■ PROVIDED ENTRIES

────────

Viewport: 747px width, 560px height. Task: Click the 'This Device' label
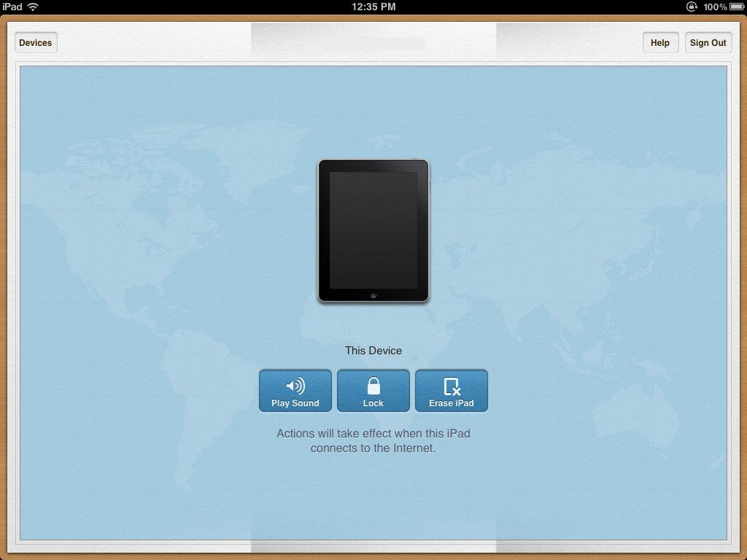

────────

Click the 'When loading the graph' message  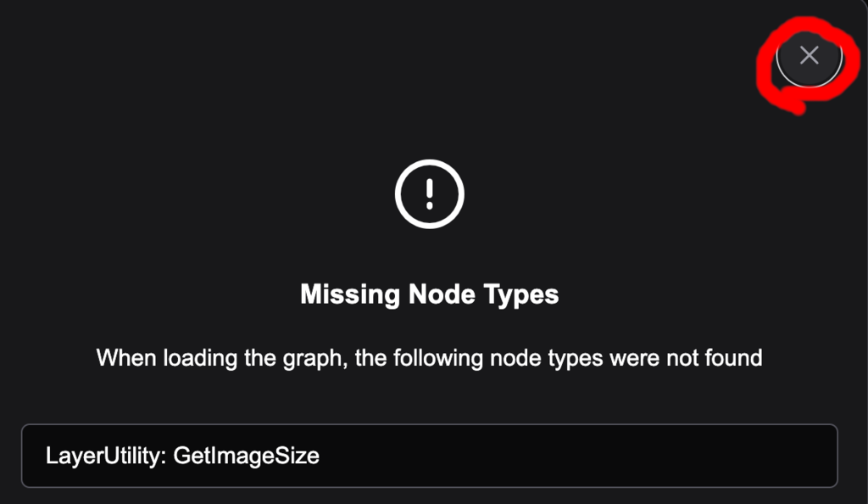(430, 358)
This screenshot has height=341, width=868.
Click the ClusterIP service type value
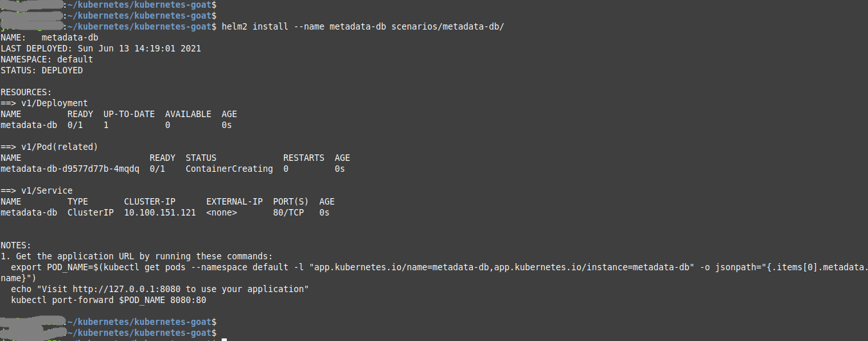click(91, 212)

────────

Reproduce each line of the records in which the string "height" appears.

Viewport: 747px width, 560px height. Task: Click the 'This Device' label
This screenshot has height=341, width=868.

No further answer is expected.